Édis Milaré, adepto dessa concepção totalizante, sustenta que “o meio ambiente abrange toda a natureza original (natural) e artificial, assim como os bens culturais correlatos”, afirmando a existência de ecossistemas naturais e ecossistemas sociais. Sob o prisma da sociologia não se pode negar a amplitude do termo ecossistema, mas há que se ter em conta que o mesmo foi  emprestado das ciências biológicas. E os ecossistemas são sempre naturais, não podendo ser classificado como tal o “ambiente” criado pelo homem.  
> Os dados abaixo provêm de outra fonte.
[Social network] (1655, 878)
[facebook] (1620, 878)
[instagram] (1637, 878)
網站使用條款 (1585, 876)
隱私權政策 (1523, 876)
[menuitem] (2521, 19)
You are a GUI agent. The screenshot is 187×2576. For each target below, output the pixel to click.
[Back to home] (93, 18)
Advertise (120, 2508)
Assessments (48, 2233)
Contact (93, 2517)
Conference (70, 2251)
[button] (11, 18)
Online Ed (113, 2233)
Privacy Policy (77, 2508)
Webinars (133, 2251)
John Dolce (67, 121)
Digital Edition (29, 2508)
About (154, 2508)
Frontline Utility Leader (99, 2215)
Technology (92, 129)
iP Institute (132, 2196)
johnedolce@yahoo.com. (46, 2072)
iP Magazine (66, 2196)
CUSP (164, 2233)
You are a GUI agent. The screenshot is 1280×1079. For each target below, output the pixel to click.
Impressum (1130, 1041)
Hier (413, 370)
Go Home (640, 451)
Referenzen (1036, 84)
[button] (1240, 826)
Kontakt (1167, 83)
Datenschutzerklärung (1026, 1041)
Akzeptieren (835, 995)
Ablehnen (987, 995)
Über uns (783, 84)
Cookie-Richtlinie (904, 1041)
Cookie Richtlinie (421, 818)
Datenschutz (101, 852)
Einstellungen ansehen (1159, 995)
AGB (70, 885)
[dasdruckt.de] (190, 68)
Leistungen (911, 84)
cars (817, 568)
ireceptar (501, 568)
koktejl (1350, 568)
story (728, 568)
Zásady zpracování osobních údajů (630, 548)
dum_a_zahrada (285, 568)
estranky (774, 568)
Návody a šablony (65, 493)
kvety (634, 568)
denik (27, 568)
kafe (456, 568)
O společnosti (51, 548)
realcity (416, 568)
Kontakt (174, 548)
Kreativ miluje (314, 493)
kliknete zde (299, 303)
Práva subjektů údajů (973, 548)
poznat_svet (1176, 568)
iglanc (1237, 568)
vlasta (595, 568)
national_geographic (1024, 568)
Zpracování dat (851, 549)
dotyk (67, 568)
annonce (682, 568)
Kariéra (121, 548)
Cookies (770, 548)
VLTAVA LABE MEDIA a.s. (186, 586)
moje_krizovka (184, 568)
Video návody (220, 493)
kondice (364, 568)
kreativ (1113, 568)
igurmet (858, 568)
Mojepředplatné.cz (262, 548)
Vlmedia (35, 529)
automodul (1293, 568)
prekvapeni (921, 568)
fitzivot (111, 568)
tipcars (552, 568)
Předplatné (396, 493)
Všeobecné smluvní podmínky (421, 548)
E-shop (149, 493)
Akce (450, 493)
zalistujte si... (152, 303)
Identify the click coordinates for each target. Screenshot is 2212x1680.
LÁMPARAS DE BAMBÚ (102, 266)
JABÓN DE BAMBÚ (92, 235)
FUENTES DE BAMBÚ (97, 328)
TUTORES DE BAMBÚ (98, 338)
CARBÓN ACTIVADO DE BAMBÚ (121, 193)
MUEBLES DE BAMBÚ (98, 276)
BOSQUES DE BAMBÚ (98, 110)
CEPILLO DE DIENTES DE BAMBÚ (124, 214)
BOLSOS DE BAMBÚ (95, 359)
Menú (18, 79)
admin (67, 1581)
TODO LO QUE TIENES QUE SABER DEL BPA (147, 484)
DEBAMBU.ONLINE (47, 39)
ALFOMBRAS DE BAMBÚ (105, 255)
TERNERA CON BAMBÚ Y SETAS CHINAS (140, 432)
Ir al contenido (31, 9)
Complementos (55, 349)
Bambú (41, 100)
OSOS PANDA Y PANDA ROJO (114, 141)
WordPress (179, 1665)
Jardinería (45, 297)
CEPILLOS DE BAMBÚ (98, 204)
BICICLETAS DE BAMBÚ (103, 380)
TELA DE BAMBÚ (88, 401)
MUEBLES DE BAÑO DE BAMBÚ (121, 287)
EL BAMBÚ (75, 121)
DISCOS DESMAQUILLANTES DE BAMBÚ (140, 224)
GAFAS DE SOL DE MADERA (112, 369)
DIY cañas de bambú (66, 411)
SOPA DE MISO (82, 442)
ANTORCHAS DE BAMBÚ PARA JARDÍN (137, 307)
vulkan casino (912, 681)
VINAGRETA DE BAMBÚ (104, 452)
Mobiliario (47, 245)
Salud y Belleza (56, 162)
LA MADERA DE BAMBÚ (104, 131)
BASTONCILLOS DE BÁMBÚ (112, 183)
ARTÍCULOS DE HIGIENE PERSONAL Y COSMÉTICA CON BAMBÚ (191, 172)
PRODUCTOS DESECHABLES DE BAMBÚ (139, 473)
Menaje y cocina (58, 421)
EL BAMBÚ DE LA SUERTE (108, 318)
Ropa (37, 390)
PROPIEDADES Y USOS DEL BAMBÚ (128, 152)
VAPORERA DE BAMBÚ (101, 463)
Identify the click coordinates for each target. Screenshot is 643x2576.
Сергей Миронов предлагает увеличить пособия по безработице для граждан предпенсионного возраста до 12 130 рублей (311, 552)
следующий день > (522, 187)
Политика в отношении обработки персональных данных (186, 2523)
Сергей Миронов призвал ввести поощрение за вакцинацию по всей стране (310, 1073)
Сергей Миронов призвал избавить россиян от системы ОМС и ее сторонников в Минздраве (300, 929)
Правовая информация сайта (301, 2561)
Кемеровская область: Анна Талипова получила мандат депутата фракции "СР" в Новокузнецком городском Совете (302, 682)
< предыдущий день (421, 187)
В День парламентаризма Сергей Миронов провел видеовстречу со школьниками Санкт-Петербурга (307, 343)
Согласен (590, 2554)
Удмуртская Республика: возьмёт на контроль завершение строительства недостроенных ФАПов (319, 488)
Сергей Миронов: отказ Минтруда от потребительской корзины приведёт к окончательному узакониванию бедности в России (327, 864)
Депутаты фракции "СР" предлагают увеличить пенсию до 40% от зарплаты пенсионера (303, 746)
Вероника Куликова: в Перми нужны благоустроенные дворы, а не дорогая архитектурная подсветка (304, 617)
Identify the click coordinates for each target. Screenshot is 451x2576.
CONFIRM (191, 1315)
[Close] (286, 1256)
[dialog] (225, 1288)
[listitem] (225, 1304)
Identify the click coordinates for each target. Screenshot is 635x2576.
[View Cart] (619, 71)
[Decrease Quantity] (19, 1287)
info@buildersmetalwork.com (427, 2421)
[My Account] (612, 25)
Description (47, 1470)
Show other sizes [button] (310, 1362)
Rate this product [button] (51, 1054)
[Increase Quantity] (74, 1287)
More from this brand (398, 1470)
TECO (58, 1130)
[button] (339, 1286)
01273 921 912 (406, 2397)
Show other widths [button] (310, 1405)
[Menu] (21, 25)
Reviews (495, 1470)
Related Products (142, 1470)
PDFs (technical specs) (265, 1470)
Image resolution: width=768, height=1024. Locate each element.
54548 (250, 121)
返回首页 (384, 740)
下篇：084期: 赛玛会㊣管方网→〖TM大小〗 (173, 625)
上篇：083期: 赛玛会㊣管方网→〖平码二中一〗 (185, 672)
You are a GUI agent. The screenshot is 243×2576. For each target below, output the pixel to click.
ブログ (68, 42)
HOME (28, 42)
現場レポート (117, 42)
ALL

Ainda dentro dessa perspectiva globalizante, e sob o fundamento de que o termo meio ambiente é um conceito jurídico indeterminado e que deve ter seu conteúdo preenchido pelo intérprete, por vezes acrescenta-se mais um aspecto àquela classificação tripartida: o meio ambiente do trabalho. Este se constitui no local onde “as pessoas desempenham suas atividades laborais, sejam remuneradas ou não, cujo equilíbrio está baseado na salubridade do meio e na ausência de agentes que comprometam a incolumidade físico-psíquica dos trabalhadores, independentemente da condição que ostentam (homens ou mulheres, maiores ou menores de idade, celetistas, servidores públicos, autônomos etc.)”. Afirma-se assim que o artigo 225 da Constituição Federal diz respeito a todos os aspectos do ambiente, aí se incluindo o ambiente do trabalho porque é nesse ambiente que o homem passa a maior parte de sua vida produtiva. 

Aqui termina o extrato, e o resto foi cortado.